Really? Hypnosis for dementia? That’s the usual response I get when people first learn I’ve been using hypnosis for people with dementia and Alzheimer’s disease since 1997.
In 2007, a lengthy study conducted in the U.K. by Simon Duff, PhD, and Daniel Nightingale, PhD, found that people living with dementia who received hypnosis therapy showed an improvement in concentration, memory and socialization compared to two other treatment groups.1 Relaxation, motivation and daily living activities also improved with the use of hypnosis. And what really impressed me is the improvements continued in a follow-up study twenty-one months after the hypnosis sessions concluded.1
In this study, three groups were followed for nine months. One group received traditional dementia treatment, the second group received talk therapy and the third group had hypnosis therapy. In all areas, the people who received hypnosis showed the most and longest lasting improvement.
According to Duff and Nightingale: The data from this study supports previous work indicating that individuals with dementia can be hypnotized. Furthermore, it adds to the increasing body of empirical data demonstrating the important contribution hypnosis can make in improving the quality of life (QOL) of individuals with dementia. Importantly, although it may seem obvious, it is crucial to differentiate between improving the psychosocial QOL of persons with dementia and impacting upon the process of dementia.…This implies that there is a subjective, cognitive component to the common behavioral changes associated with dementia that impact QOL in addition to those changes produced by the biological process of dementia. We suggest that it is through this subjective component that hypnosis impacts QOL, which leads to the prediction that it should be possible to both differentiate and plan interventions for the objective, biological effects of dementia and the subjective, psychological effects independently.1
The most common anecdotal feedback I receive is that after our hypnosis session, people with dementia are calmer, happier, experience improved sleep and are better able to perform activities of daily living.
I find that even people with late-stage, severe Alzheimer’s can benefit from hypnosis.

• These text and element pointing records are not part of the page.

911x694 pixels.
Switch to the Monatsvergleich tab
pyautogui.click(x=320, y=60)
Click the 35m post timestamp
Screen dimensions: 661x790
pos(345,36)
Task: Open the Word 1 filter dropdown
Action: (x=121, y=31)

They, too, are calmer and have better-quality sleep after our hypnosis session.
Over the years, I have made it a point to include the partner, family member and caregiver in the hypnosis sessions for people with dementia. There are many benefits for doing this, but the two primary reasons are: 1) so that they can continue to demonstrate and encourage the client to use the hypnosis tools and play the hypnosis recordings that I provide; 2) partners and family members are often stressed, exhausted and frustrated, and hypnosis can also be immensely beneficial for the health and wellness of the support team.
As with any medical hypnosis, this is an integrative therapy used in support of ongoing traditional therapies.
1) Duff, Simon PhD; Nightingale, Daniel PhD, Alternative Approaches to Supporting Individuals With Dementia. Alzheimer’s Care Today: October 2007 – Volume 8 – Issue 4 – p 321–331.